FROM GOOD TO GREAT – SPEAKER STYLE
I made a decision this year to immerse myself in the world of speaking. To ensure I became a part of the same speaker community that many of my clients hold aspirations to join, and to open myself up, as an educator, to the experience of what the greatest speakers in the world bring to our stages.
And at a Global Speaker Summit in Auckland, across more than 25 incredible Keynote, Plenary and Breakout sessions I became aware of one single thing.
That no matter the topic, the style, the background, how the speaker on stage in front of me came to be there, they were able to create a rhythm. To wrap us up in a world of possibility, where the real world was momentarily forgotten, to transport us to another place, another way of thinking, to ignite within a desire to be better and to do more. And they did this every single time through story. Master story-tellers, craftsmen and artisans with the ability, in Cam Calkoen’s words, to remove assumption and bend perception, through the way they told the stories.
They built in our minds clear pictures of the world they were describing. Through emotion and rhythm, they dropped those stories into our heart, to bring together a thread that softly and gently wraps itself into the tapestry of our life.
Moving almost straight from the power of the Global Speakers Summit, to the SpeakableYOU Intensive room, working with people to build their content and their speaking skills, really brought home to me the true difference between the good and the great speakers – insight I was able to share with the people in the room to strengthen their ability to speak, impact and influence.
The key insights we worked through in that room included:
1. The most impactful stories were built from lived experience; humorous, serious, insightful, pensive, and often dramatic, but always from their own lived experience.

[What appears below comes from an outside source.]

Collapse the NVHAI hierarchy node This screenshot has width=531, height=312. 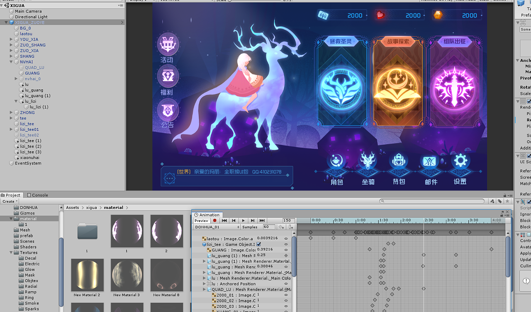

2. They spoke to the one core message of the presentation; the stories were told on purpose, on target, and on message and ‘made sense’ to us.
3. The Narrator was ditched, and they told the story in such a way that we were immersed completely into the moment, as if we were living it with them.
As Ilja Grzeskowitz taught us, the simplest of stories can be the most powerful conveyor of our message when the structure of the story is determined on purpose to align with our core messaging, the scenes powerfully set, and the characters completely fleshed out.
Where just like our favourite movies, we ignite the senses and create a vivid picture of the world that is possible, through the stories we shape.